■ **Work to be completed**: Word for word, please restate the line containing "Tick the 組合・支部変更 checkbox" and all the lines that follow it to the end of the data.

-*-

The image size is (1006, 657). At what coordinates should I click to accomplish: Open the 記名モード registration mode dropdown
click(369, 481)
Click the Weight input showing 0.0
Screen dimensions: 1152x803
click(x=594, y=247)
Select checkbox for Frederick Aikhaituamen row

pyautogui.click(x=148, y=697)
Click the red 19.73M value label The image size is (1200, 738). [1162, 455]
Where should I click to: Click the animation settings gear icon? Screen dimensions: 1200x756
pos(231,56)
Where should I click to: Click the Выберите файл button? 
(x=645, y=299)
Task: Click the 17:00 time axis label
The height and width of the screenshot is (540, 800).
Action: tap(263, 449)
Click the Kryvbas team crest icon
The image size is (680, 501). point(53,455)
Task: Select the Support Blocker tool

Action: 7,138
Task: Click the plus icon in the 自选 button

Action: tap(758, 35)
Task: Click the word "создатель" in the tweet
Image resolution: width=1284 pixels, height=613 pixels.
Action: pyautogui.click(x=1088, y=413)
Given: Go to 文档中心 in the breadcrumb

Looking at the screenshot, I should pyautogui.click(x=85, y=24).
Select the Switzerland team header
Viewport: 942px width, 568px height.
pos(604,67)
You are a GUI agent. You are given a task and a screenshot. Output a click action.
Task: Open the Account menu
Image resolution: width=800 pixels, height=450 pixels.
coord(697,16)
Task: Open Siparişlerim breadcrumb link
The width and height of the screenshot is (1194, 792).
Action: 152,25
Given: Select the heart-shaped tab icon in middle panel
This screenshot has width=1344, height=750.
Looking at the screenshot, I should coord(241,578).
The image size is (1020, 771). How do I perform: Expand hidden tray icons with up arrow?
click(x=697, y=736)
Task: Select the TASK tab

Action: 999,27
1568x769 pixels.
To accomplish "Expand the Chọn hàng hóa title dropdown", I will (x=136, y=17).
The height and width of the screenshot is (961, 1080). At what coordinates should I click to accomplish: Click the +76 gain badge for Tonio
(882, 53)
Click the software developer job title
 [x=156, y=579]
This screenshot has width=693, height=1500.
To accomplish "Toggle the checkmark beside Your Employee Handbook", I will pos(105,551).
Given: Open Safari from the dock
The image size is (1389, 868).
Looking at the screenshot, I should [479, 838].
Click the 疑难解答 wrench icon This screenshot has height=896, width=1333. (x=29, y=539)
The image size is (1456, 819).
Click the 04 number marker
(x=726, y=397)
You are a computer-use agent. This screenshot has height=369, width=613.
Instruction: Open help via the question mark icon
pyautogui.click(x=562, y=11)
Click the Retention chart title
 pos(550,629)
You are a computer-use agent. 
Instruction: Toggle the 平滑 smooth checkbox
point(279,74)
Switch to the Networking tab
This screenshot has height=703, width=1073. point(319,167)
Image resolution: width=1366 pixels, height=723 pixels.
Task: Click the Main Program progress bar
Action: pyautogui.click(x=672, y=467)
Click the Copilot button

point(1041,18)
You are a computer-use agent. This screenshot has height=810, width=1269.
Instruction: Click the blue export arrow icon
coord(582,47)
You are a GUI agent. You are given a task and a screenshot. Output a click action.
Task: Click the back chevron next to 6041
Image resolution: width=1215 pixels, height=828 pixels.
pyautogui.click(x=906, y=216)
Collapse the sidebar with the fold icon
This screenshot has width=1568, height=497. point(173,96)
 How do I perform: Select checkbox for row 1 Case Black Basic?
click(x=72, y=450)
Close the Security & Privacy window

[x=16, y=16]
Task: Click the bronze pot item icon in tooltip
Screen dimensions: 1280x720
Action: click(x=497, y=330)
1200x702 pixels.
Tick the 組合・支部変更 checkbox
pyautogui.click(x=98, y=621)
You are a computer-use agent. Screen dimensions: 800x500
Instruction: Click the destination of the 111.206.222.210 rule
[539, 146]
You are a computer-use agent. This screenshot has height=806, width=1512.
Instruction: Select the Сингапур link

-*-

■ **Answer to the exercise**:
Tick the 組合・支部変更 checkbox
pyautogui.click(x=98, y=621)
You are a computer-use agent. Screen dimensions: 800x500
Instruction: Click the destination of the 111.206.222.210 rule
[539, 146]
You are a computer-use agent. This screenshot has height=806, width=1512.
Instruction: Select the Сингапур link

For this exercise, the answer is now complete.